Secondary Hyperparathyroidism (SHPT) is a common complication of chronic kidney disease (CKD). Uremic tumoral calcinosis is an uncommon consequence of severe SHPT that can lead to deformitis and severe life impairment. Although nowadays this is a rare complication, it still can be found, especially in places where patients have low access to SHPT treatment options.

The objective of this work is to describe a case of advanced SHPT with findings of tumoral calcinosis and metastatic pulmonary calcifications.

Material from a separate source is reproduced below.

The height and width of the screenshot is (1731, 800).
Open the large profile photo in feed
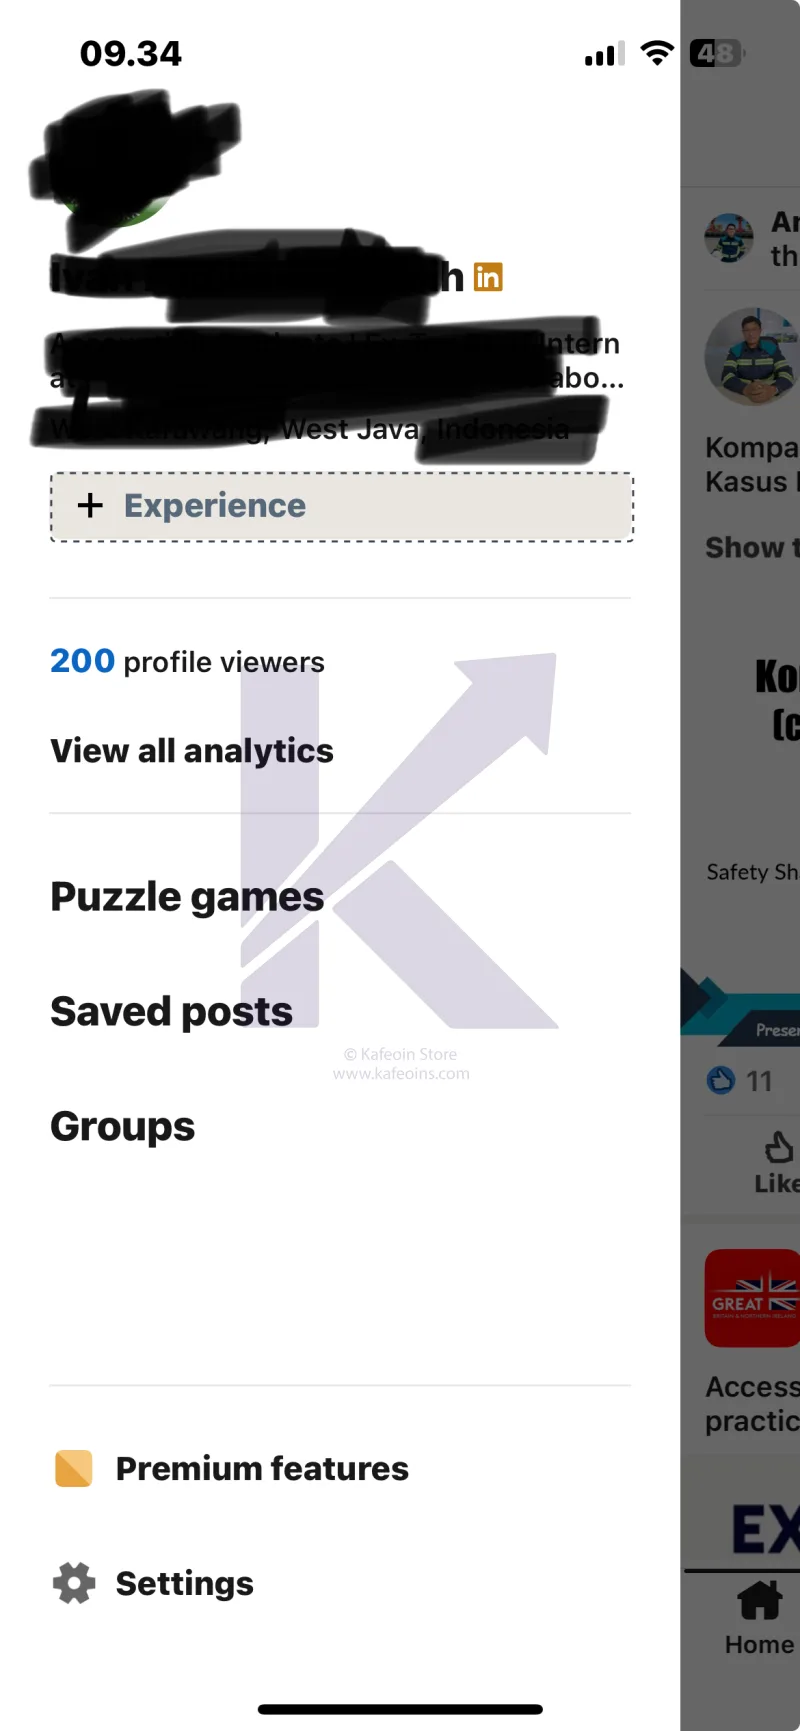(x=752, y=357)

A male patient, 36 years old, with a history of CKD of unknown etiology, who has been on hemodialysis since 2007, was referred to evaluate a tumor in the lower back and fingers of both hands. On physical examination, the patient presented calcified nodules on the 1st and 3rd fingers of the right hand and 1st and 2nd fingers of the left hand with whitish discharge, in addition to an extensive tumoral lesion in the sacral region with a stone consistency. The chest radiography (X-ray) identified grossly nodular opacities with calcifications at the apex of the left lung and the chest Computed Tomography (CT) corroborated the X-ray findings, revealing that the pulmonary metastatic calcifications were amid normal lung tissue. The hand X-ray described findings of extensive vascular calcifications with uremic tumor calcinosis and the lumbar spine CT showed a sacral soft tissue lesion measuring 13.2 x 11.1 x 5.3 cm, compatible with uremic tumor calcinosis. Laboratory tests demonstrated: parathyroid hormone levels of 2364 pg/mL; calcium of 9.3 mg/dL; phosphorus of 11.4 mg/dL; alkaline phosphatase of 413 U/L; and calcium-phosphorus product of 106 mg²/dl². Parathyroid scintigraphy highlighted an area of greater radiotracer uptake located in the lower third of the left lobe. The echocardiogram showed fibrocalcific degeneration of the aortic valve, without associated valve dysfunction. The patient was referred for subtotal parathyroidectomy.

Metastatic calcifications and uremic tumor calcinosis, although uncommon, are serious manifestations of prolonged SHPT, which can cause deformities and reduce the patient's quality of life. Early identification and management of bone metabolism disorders must be carried out in patients with CKD to avoid such serious complications.

This case was also presented in the XXII Congresso Paulista de Nefrologia, and re-submiting it is permitted by the organizers of the event.